Ciò che mi ha affascinato della visione del film, della durata di 6 ore, è come il racconto non perda mai di ritmo ed il modo in cui le vite di Matteo e Nicola si intrecciano a tutti i luoghi ed avvenimenti più significativi della storia italiana: l’alluvione di Firenze, in cui i fratelli si incontrano dopo alcuni anni a salvare dei libri (quella passione li ha sempre uniti), o la lotta contro la mafia (la sorella maggiore sarà un magistrato al fianco di Giovanni Falcone), la Milano di Tangentopoli (in cui un loro amico lavora per la Banca d’Italia, interpretato da Fabrizio Gifuni), oppure gli anni di piombo (la compagna di Nicola diventerà una brigatista), e per concludere la chiusura dei manicomi, in cui al processo sono i pazienti di Nicola a testimoniare per le sofferenze subite.
Inoltre il finale pieno di speranze rappresenta proprio quel passaggio di testimone tra generazioni di attori più anziani a quelli più giovani. Il film si conclude con il figlio di Matteo, Riccardo Scamarcio, che farà il viaggio verso l’aurora boreale che il padre concretamente non era riuscito a compiere.

L’aspetto psicologico su cui interessa soffermare la mia attenzione è quello che in psicologia dello sviluppo prende il nome di “turning point”, ovvero momenti di svolta nel corso di una vita. Il film è pieno di questi momenti che segnano le vite dei personaggi in una direzione piuttosto che in un’altra. É evidente come le scelte fatte dai personaggi ricadano sulle loro vite e soprattutto quali siano le conseguenze.
Il personaggio più tormentato e più affascinante è Matteo che prova a domare la propria inquietudine con le regole rigide, si arruola prima nell’esercito e poi in polizia. Ma la sua pulsione interna non può essere domata da questa impalcatura così rigida e ferrea. La sua morte, da suicida, ma da eroe, costituisce il suo tentativo, appunto, di non poter esprimere la sua pulsione se non attraverso regole che però non lo mettono nella condizione di realizzarsi.
Al contrario Nicola rappresenta il personaggio che riesce a realizzare ciò che ha dentro, la sua vocazione di prendersi cura dell’altro, diventando uno psichiatra. Anche lui sarà lacerato dal dolore per la separazione dalla compagna e per la morte del fratello, ma si realizzerà come padre.

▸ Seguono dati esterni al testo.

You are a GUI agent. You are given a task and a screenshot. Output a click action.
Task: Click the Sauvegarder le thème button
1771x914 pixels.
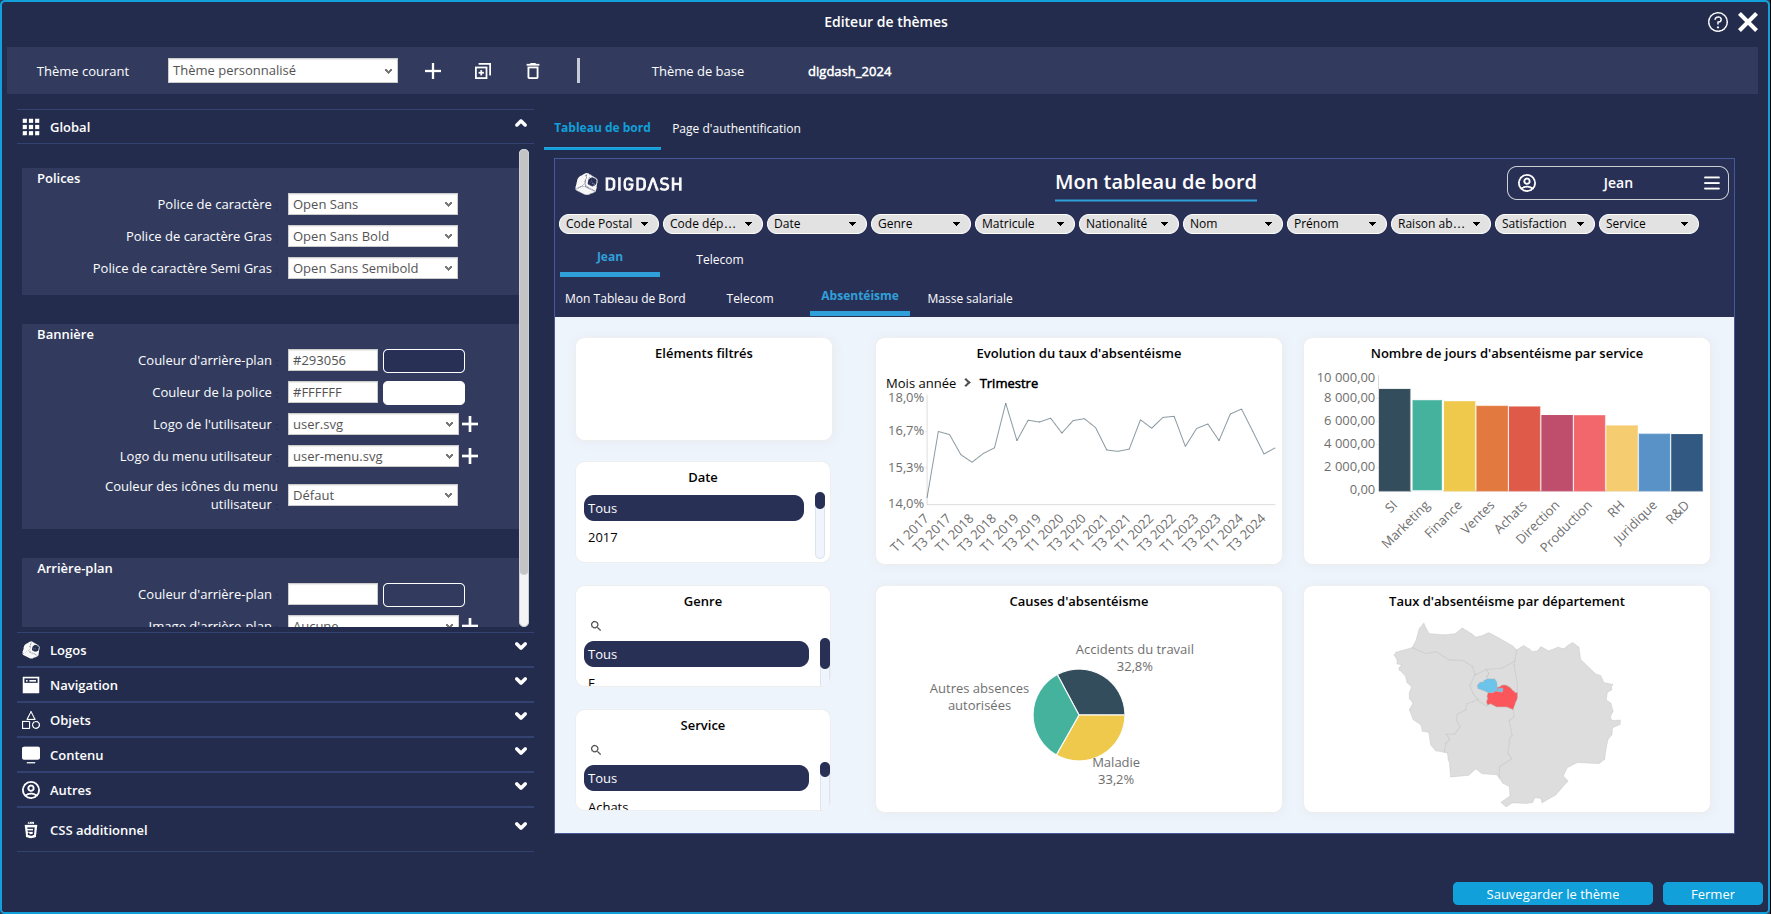click(x=1553, y=893)
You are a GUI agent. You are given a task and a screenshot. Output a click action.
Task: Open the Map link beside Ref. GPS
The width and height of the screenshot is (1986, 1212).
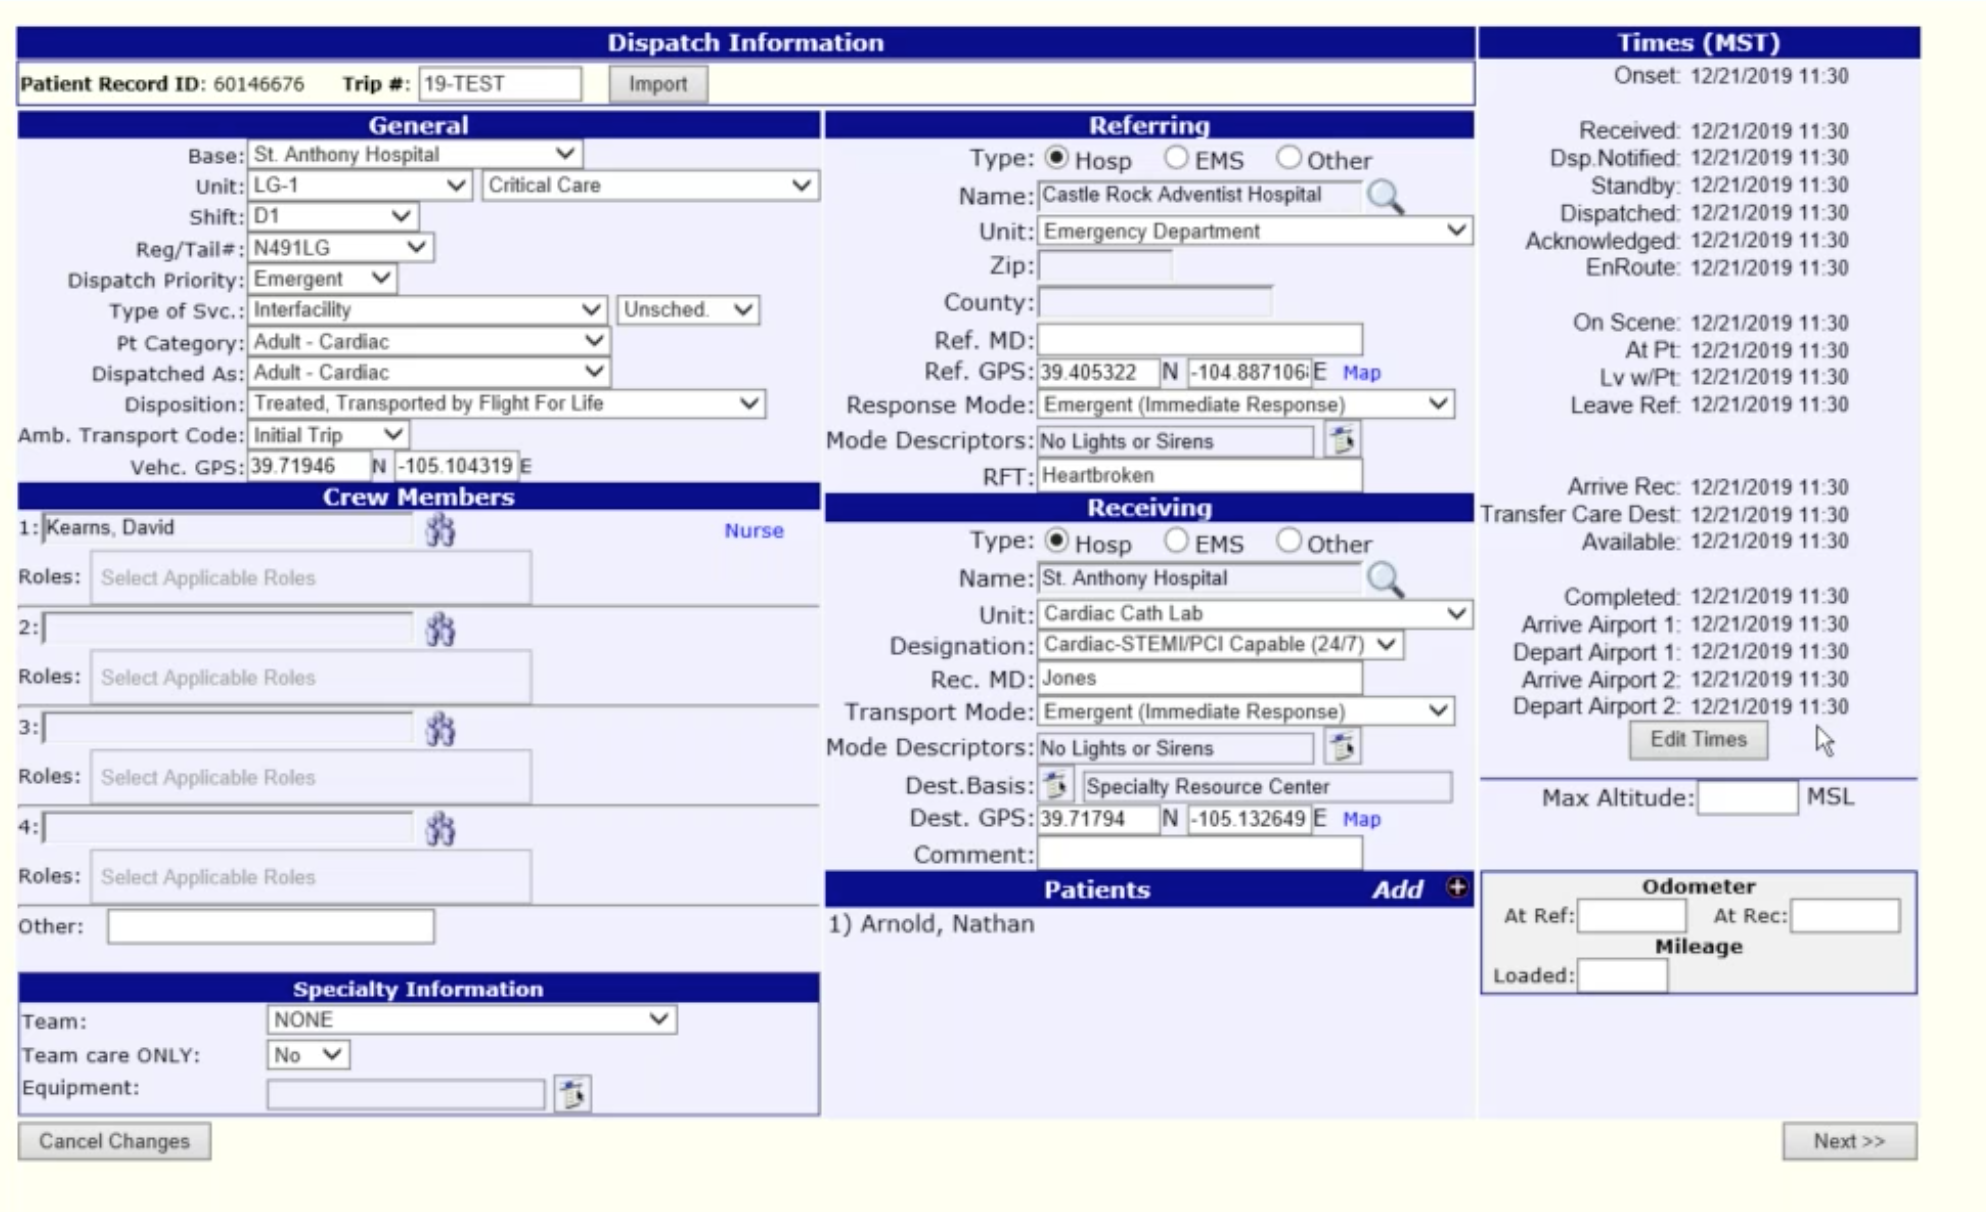(x=1360, y=372)
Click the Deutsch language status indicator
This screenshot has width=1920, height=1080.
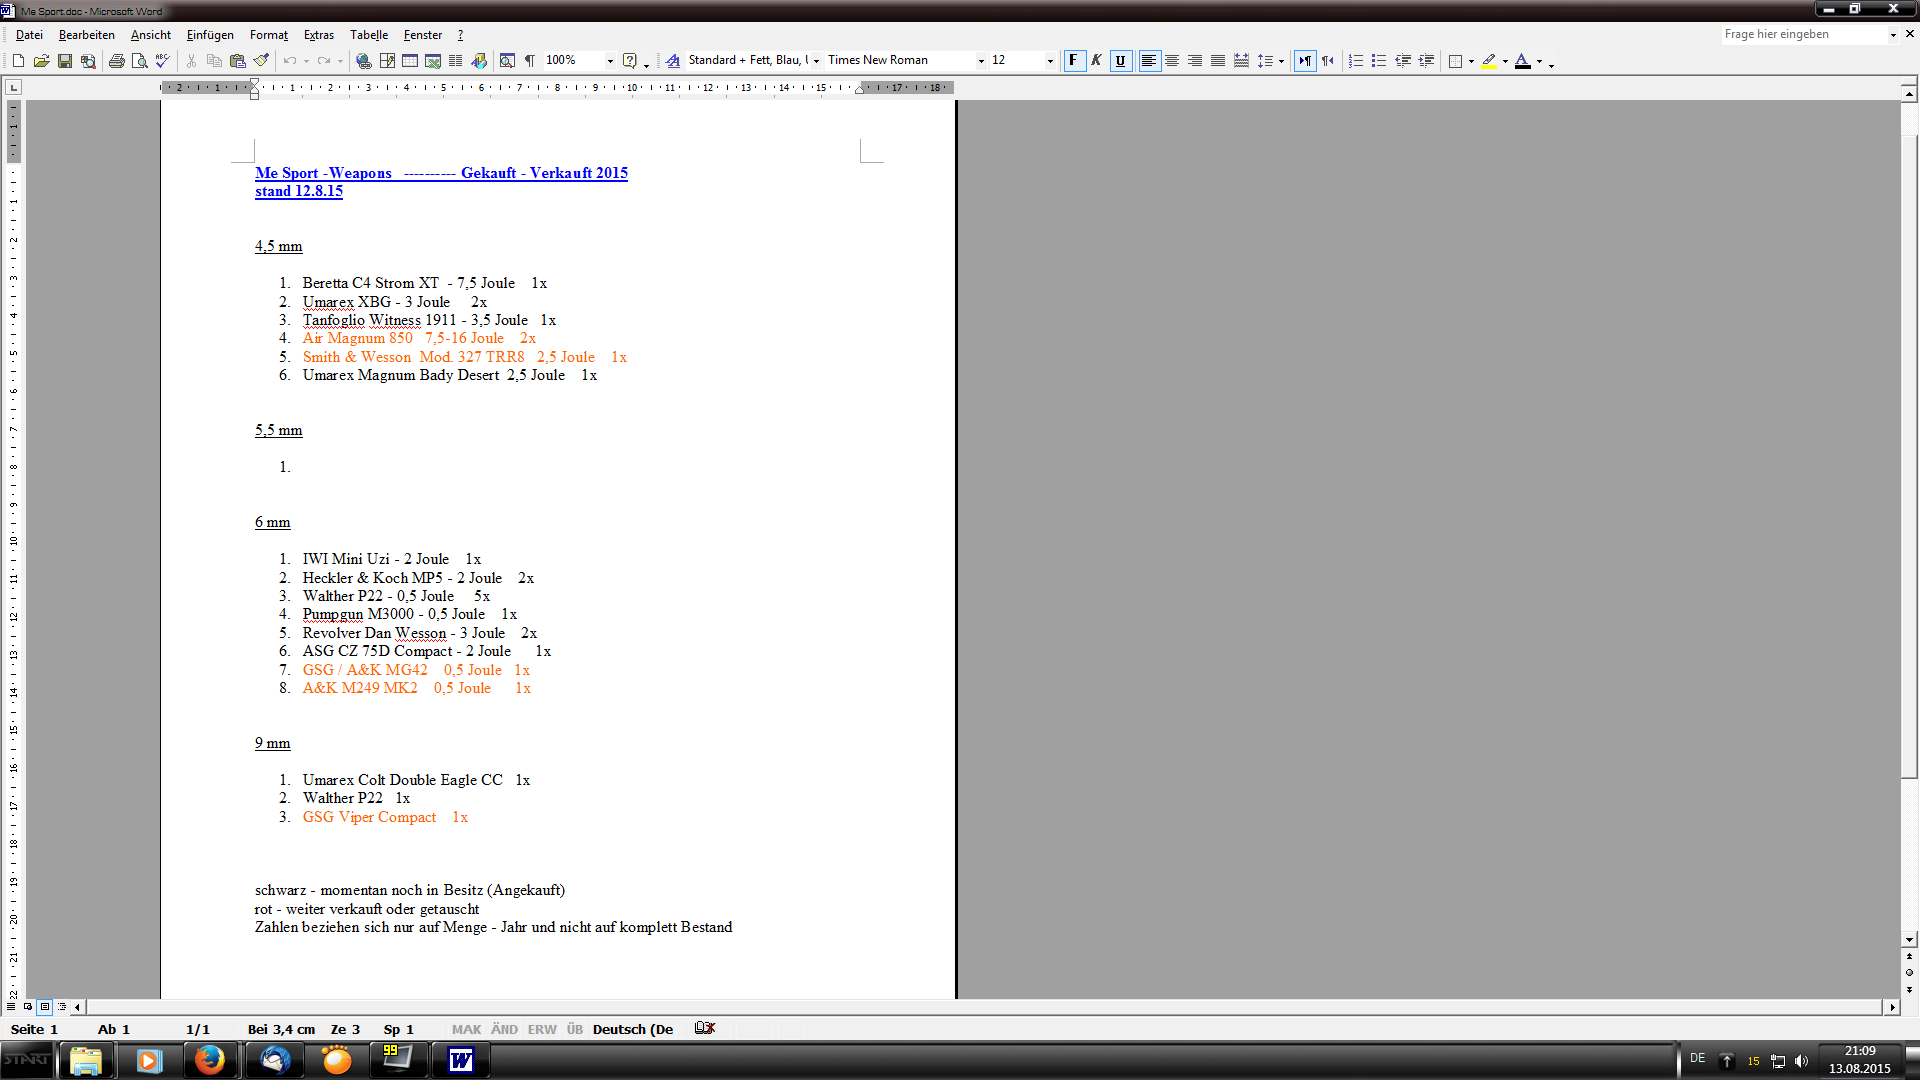pos(633,1029)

Per concludere, credo che il messaggio di speranza (che porta con sé le lacerazioni ed i dolori) sia che non si può guardare al futuro senza rivolgere uno sguardo su ciò che è stato, non possiamo realizzare i nostri sogni, come recitava Pasolini, se non abbiamo memoria di ciò che ci è successo e questo è descritto nel film attraverso innumerevoli punti di svolta in cui i personaggi fanno i conti con le loro scelte.